Online grocery sales grew to $5.3 billion in sales in April, compared to $4 billion in March, and industry analysts predict the industry will easily grow by 100 percent this year. Similarly, consumers spent around $100 million on meal kit deliveries in April, nearly double the sales of the same period last year.
“Fifty four percent of consumers who have not ordered food online cite concerns about temperature freshness. Additionally, 27 percent of consumers say they’ve had temperature problems with food deliveries, and eight percent say they or someone they know has become sick from eating perishables with temperature problems,” said Joseph Battoe, president and CEO of Varcode. “A primary concern for grocers and meal kit companies is sustaining the current growth pattern, and a major factor in that effort is their ability to ensure product safety and build customer confidence.”
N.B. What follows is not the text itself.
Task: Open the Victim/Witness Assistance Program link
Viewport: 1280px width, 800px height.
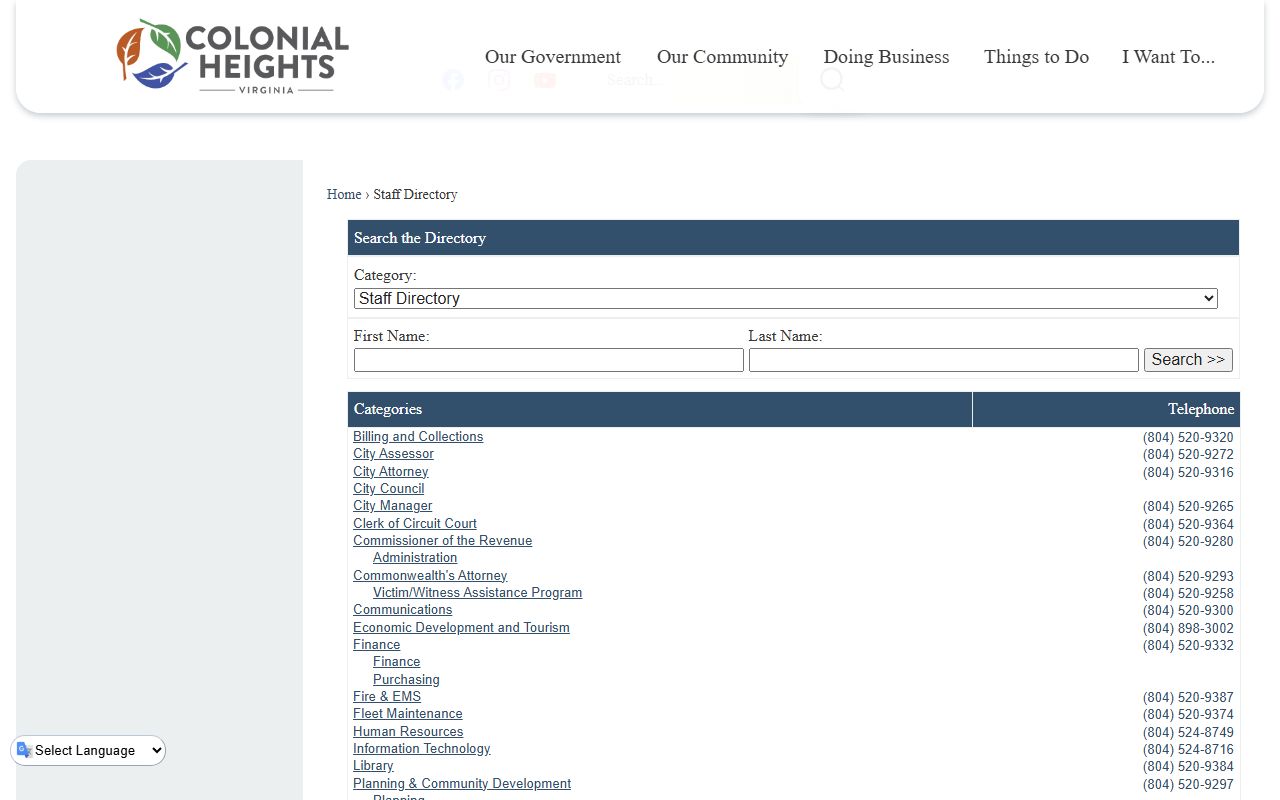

Varcode’s solution relies on digital “smart barcode” tags applied to each perishable food bag or box, which dynamically change based on customized time and temperature parameters. The labels use a combination of precisely tuned chemicals and a uniquely printed layer to capture temperature variances when and where they occur and create a permanent, irreversible digital record accessed by Varcode’s proprietary smartphone app. Varcode’s digital records are cloud based and accessible by grocers and meal delivery companies from the point of processing through customer delivery.
“We’ve built exacting digital data, real-time insights and the convenience of mobile technology into a single smart label attached to each perishable product delivery,” Mr. Battoe said. “We’re enabling grocers and meal kit companies to verify their products are fresh and wholesome upon arrival at the consumer’s home.”
Domenic J. Veneziano, former director of import operations, and supervisory consumer safety officer for the Food & Drug Administration, said: “Technology that accelerates public health safety for food delivery will encourage more people to avail themselves of grocery delivery during a time when it is literally essential to saving lives. The ability to verify freshness when transporting perishable food items at every juncture forever changes the face of food safety and enables grocers and food delivery platforms to underscore they care about consumers’ well-being."
Mr. Battoe said the Varcode solution also measurably decreases costly food product waste, noting the annual global loss of $400 billion of food before it reaches stores.
“Every year, American consumers, businesses, and farms spends $218 billion a year, or 1.3 percent of GDP, growing, processing, transporting, and disposing food that is never eaten,” he said. “That’s 52 million tons of food sent to landfill annually, plus another 10 million tons that is discarded or left unharvested on farms. Meanwhile, one in seven Americans is food insecure.”
Varcode ensures compliance with all food safety best practices, including the recently published CDC consumer guidelines for receiving home delivered goods, as well as HACCP plans, FDA and USDA guidelines, and FSMA (including HARPC required record keeping).
Varcode technology holds more than two dozen patents. It was developed in Israel by Yaron Nemet, co-founder and inventor of the Digital Time Temperature Indicator (dTTiS). Nemet was the next-generation solution leader for Wiztec Solutions (Nasdaq: WIZTF), an international IT business solutions provider.